All of the data below should be repeated exactly. Pictures should not be included.

#####

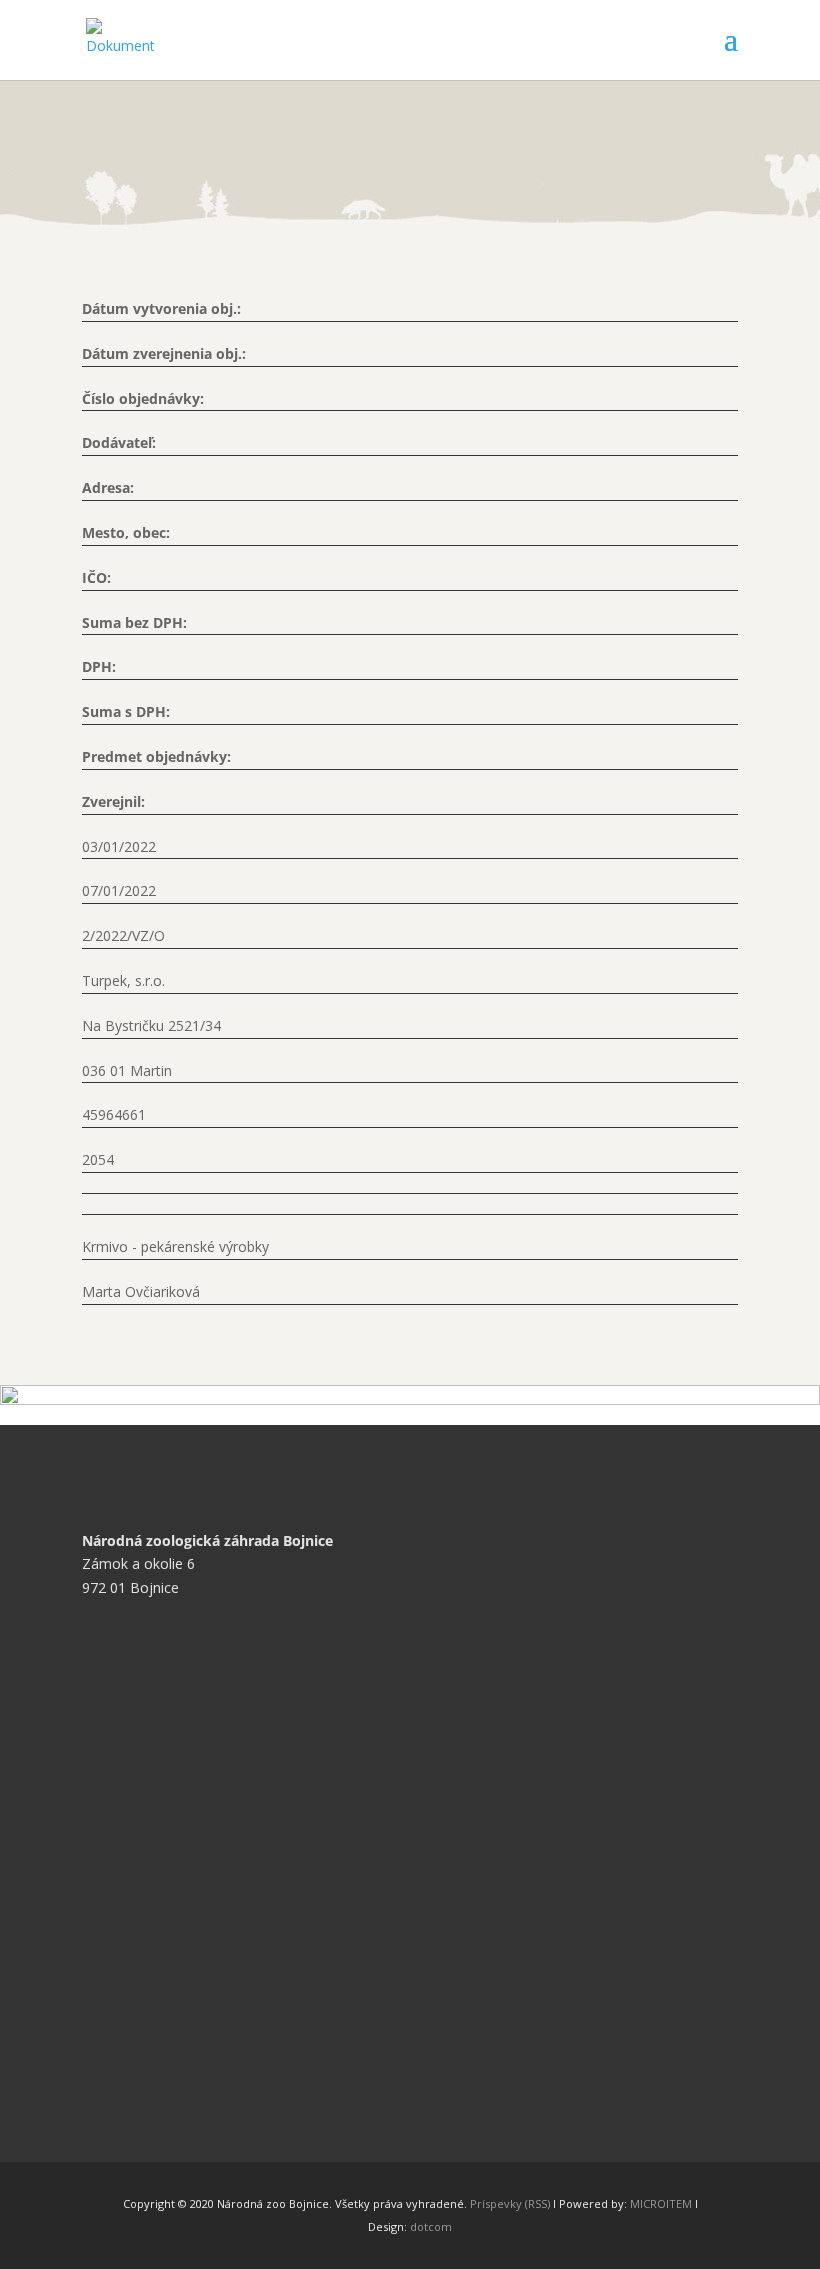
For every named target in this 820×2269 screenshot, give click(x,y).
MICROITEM (661, 2203)
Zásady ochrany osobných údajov (205, 1814)
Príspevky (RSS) (510, 2203)
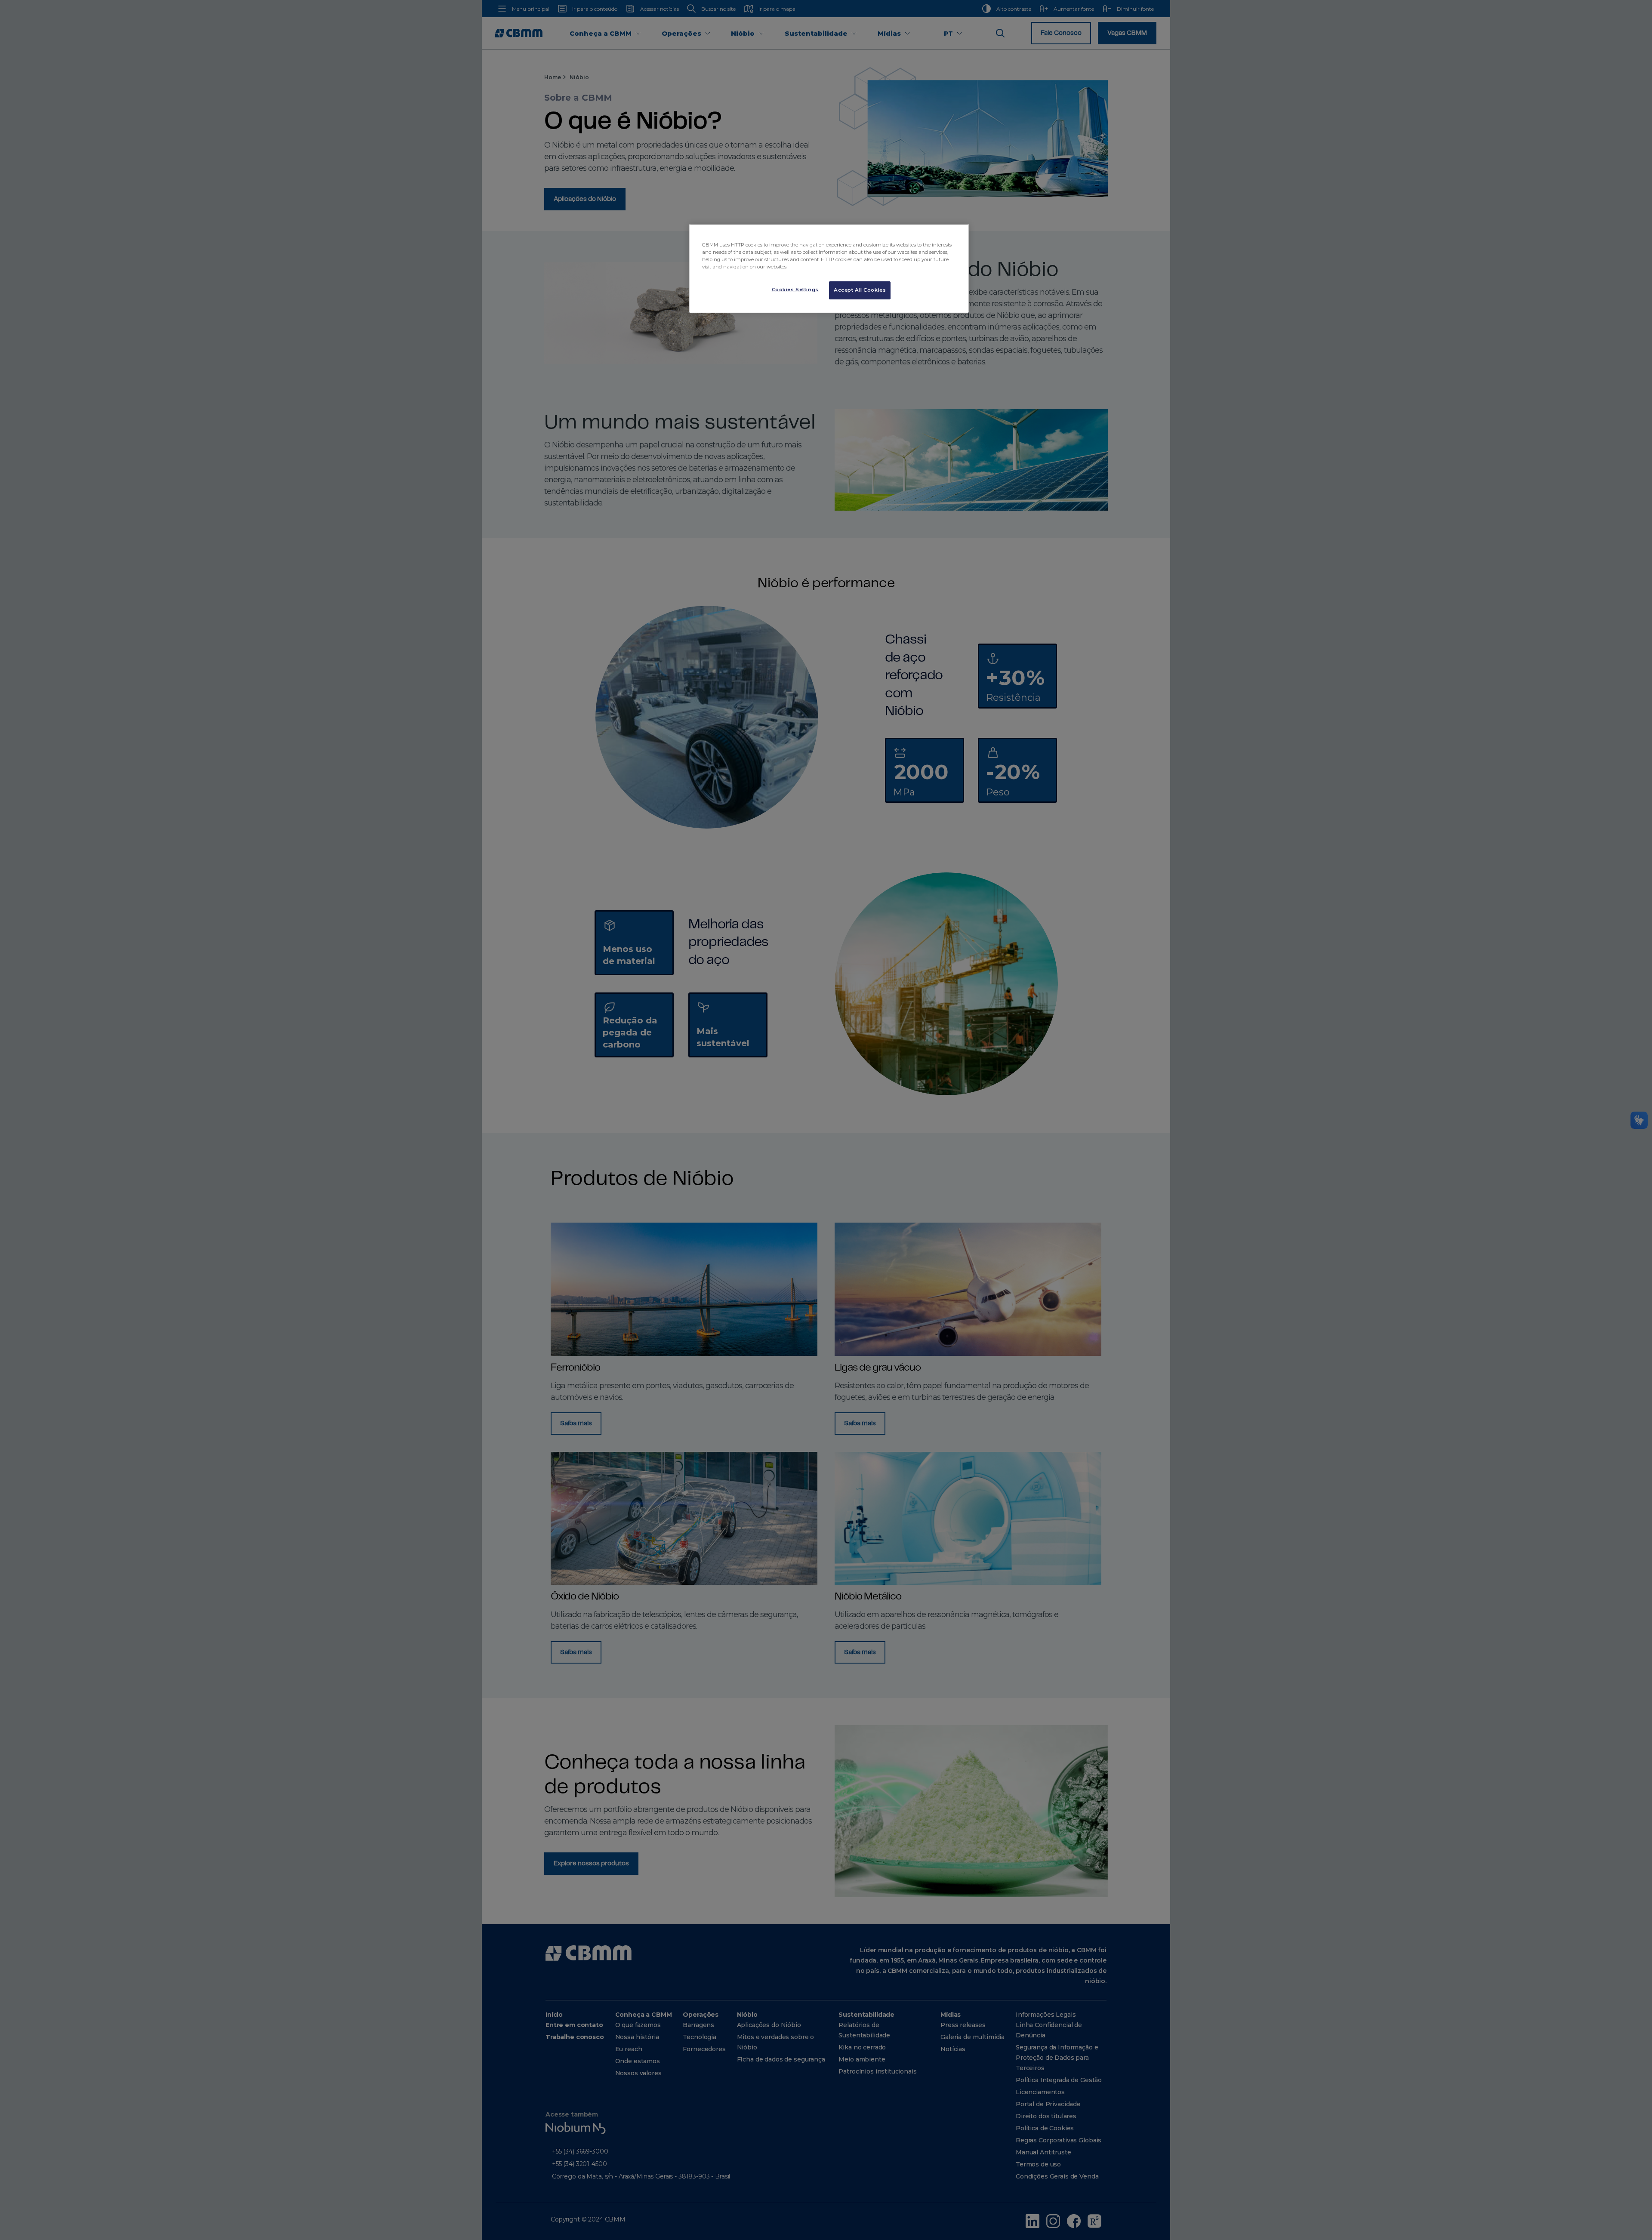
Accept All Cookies (860, 290)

#####

> Answer:
For every named target in this 820×2269 screenshot, give click(x,y).
MICROITEM (661, 2203)
Zásady ochrany osobných údajov (205, 1814)
Príspevky (RSS) (510, 2203)
Accept All Cookies (860, 290)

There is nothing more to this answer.